Knee pain is a common reason people visit the doctor. The pain is often due to injury but medical conditions can cause pain as well. Depending on the type of damage, the pain can be minor or major.
Signs, symptoms and Causes
The knee is very complex and an injury can affect any of the ligaments, tendons or fluid-filled sacs that surround the knee. Signs and symptoms are varied, such as:
Pain due to injury
Ligament injuries. The knee contains four ligaments. These ligaments usually tear because of a fall or contact trauma, like in sports like football. The pain ranges from mild to severe. It hurts worse when walking or bending the knee. Torn ligaments may also cause a knee to buckle or feel as if it might give way. This can cause you to not be able to support your own weight.
Tendon injuries. Tendinitis is irritation and inflammation of one or more tendons. Runners are especially prone to develop this. It often causes pain and swelling at the front of the knee and just below the kneecap. The pain is felt when you jump, run, squat or climb stairs. If the tendon is completely ruptured, extending or straightening the knee is impossible.
Dislocated kneecap. Occurs when the bone that covers the front of the knee slips out of place. The dislocations will be seen, and the kneecap will move side to side. There will be intense pain and swelling. Once you have had a dislocated kneecap, you are at increased risk of having it happen again.
Pain due to a medical condition
Rheumatoid arthritis. The most debilitating type of arthritis that can affect any joint in the body, including the knees. There will be pain and swelling, aching and stiffness, loss of motion in knees and eventually deformity of knee joints. There will be flare-ups often.

• **TASKS FOR THIS EXERCISE**:
• a. According to the knee pain text, how many ligaments does the knee contain?
• b. Please repeat the knee pain text from "Knee pain is" up to and including "minor or major.".

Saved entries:

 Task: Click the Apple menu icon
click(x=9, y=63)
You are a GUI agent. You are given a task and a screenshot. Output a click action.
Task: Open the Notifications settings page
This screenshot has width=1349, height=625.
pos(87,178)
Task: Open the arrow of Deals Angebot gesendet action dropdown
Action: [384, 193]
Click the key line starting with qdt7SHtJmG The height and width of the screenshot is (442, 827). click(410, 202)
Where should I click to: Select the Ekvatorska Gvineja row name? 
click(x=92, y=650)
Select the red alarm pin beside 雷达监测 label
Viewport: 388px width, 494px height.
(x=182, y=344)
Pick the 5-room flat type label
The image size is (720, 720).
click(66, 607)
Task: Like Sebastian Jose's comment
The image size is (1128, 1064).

• **SOLUTIONS IN ORDER**:
• a. Four.

• b.
Knee pain is a common reason people visit the doctor. The pain is often due to injury but medical conditions can cause pain as well. Depending on the type of damage, the pain can be minor or major.